When They’re Bad, They’re Bad

Rosa Martinez

Photo from Guantanamo City by Caridad

HAVANA TIMES, Oct. 16 — The day promised to be calm and peaceful.  The sun was radiant in a way that hadn’t been seen since the rain began here in eastern Cuba.

Tania got up full of energy.  She dressed quickly so that she could stop by the library before heading on to class.  But her brother stopped her before leaving the house and ripped the cover of her social studies book for the class “The World in which We Live, her favorite subject.

“Was he just pulling her chain?” I wondered.

Tania screamed at him, scaring two-year-old Tonito, who began to cry.

We were all heading for the door when my husband asked my mother for a pair of tweezers that he needed, but no one knew where they were.

“These kids can’t keep anything.   Now I don’t know where to put anything,” he huffed.

“Well, well…the morning is starting to get complicated,” I thought to myself.

I finally left the house with my characteristic smile and headed for the bus stop (fortunately we have someone who takes the children to the school and to the daycare center).  At the stop I was waiting to catch a bus, a car…even an airplane.  I’m always ready to take anything to get to work whenever such unpleasant incidents occur.

When a horse drawn cart finally pulled up, a young want-to-be passenger offended the driver; I don’t know why.  But as soon as he insulted him, this same guy climbed up with the intention of taking things to the next level.  The driver, about 50, barely paid any attention to him until he saw the intruder approaching him.  So, the transportation employee then pulled out an enormous knife.  The pedestrian thought twice and backed down.  Fortunately everything ended with that.

The curious onlookers who had gathered around finally left, and the only people left were those of us interested in getting a ride.

A few minutes later I got on a comfortable but jam-packed bus.  Shortly later, a woman asked the driver to stop.

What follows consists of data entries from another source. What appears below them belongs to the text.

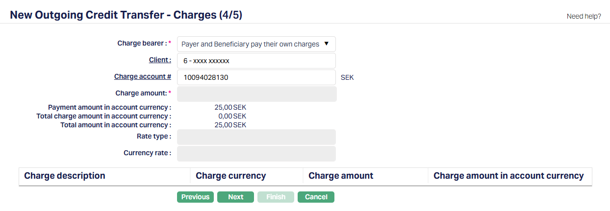Screen dimensions: 610x211
Task: Focus the Client input field
Action: tap(256, 61)
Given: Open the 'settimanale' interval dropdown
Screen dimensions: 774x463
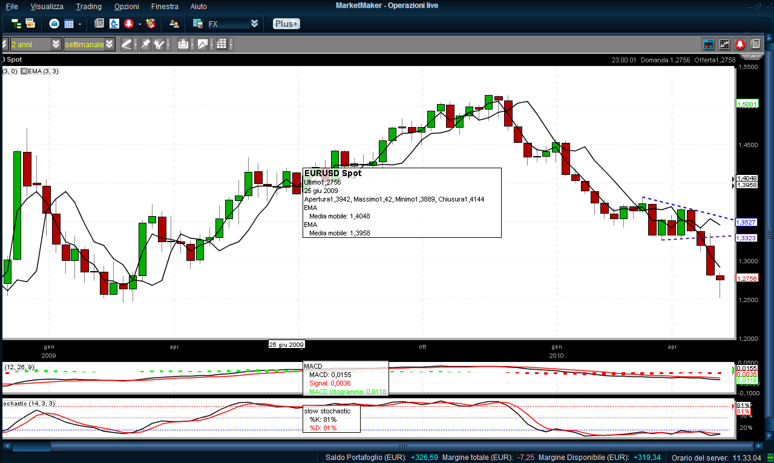Looking at the screenshot, I should click(x=109, y=44).
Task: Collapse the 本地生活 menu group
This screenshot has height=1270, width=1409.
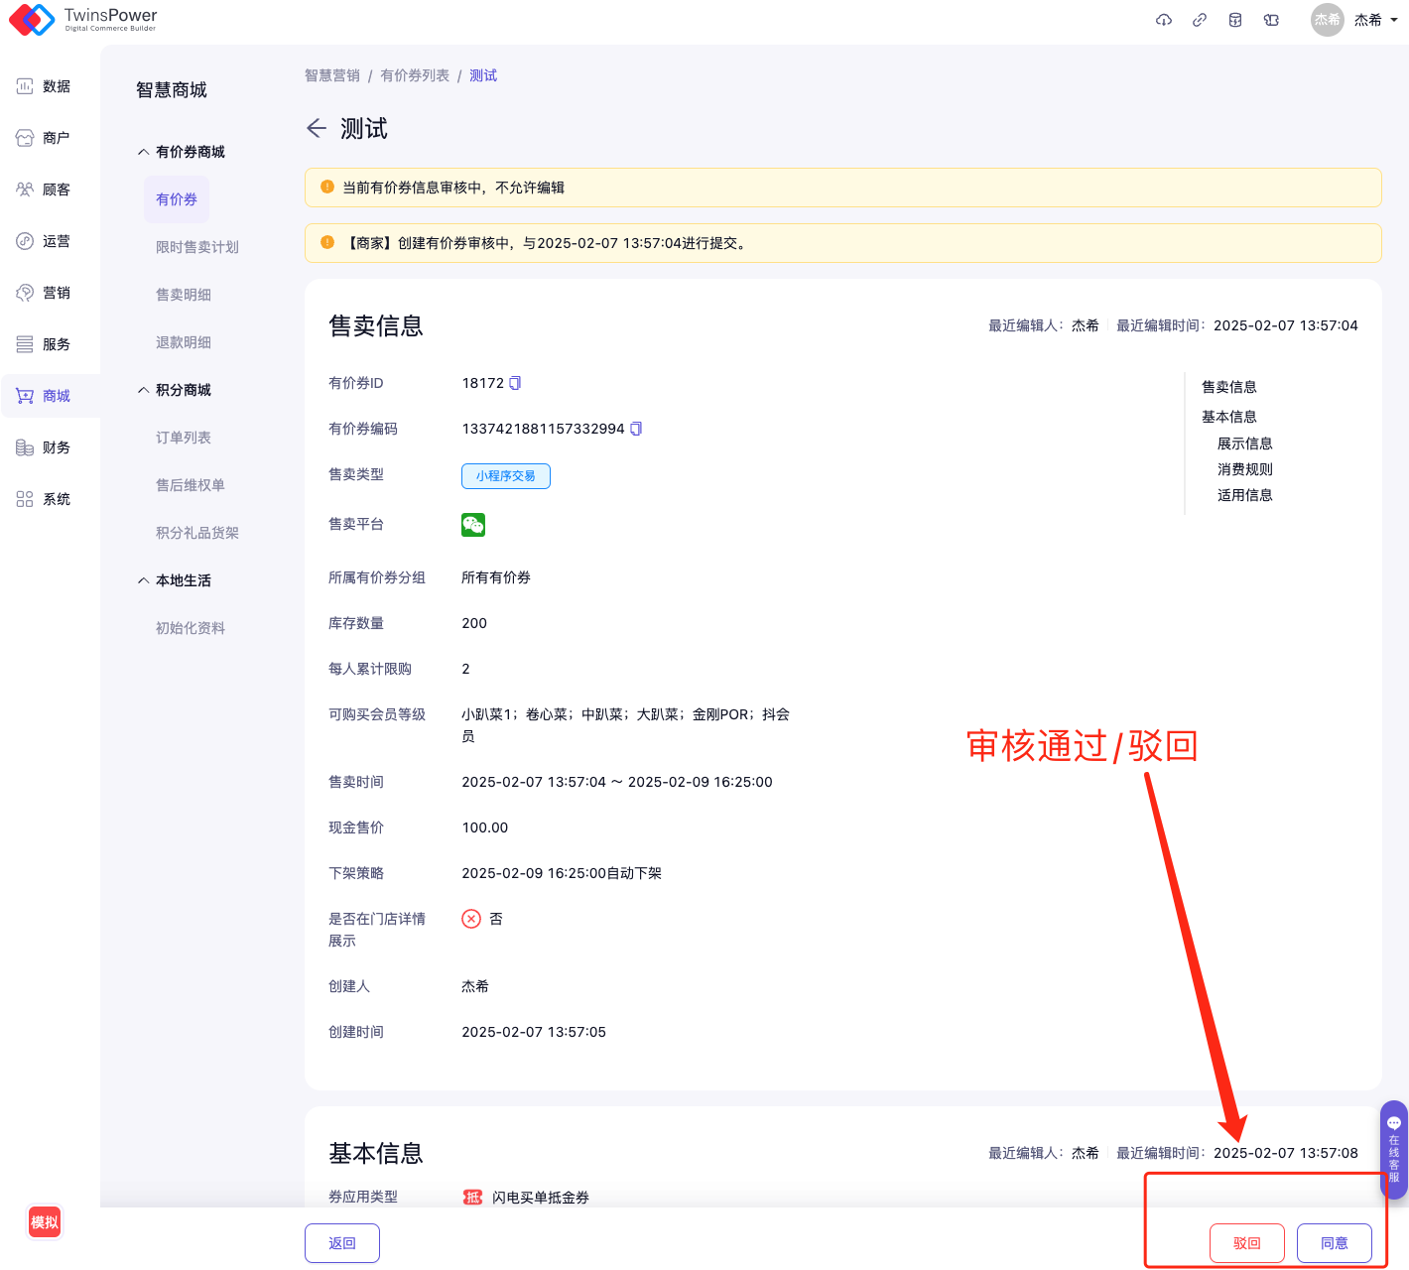Action: pos(144,580)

“But I just stopped three blocks back,” said the driver, visibly irritated.  “Why didn’t you get off back there?”

“I didn’t get off there because I’m getting off here, not three blocks back.  What’s your problem?” the woman snapped back – loudly.  “I paid my peso, so I can get off wherever I please,” she continued.

The driver then mumbled, calling her a witch, an old madwoman, and I don’t know how many other expletives before he eventually came to a stop.

The woman finally got off, but not without first yelling: “You big black fool!

At long last I made it to my job and had barely entered my department when my boss asked me in an aggressive tone, “Why are you getting in so late?”

Before I could speak, she caught herself: “Forget it.  I’m sorry.  It’s just that this day has started out terribly for me.  My mother woke up arguing for no reason; my husband didn’t wait for me… But what am I telling you all this for?”

I went over to my desk and said to myself, “Oh baby, let me tell you!”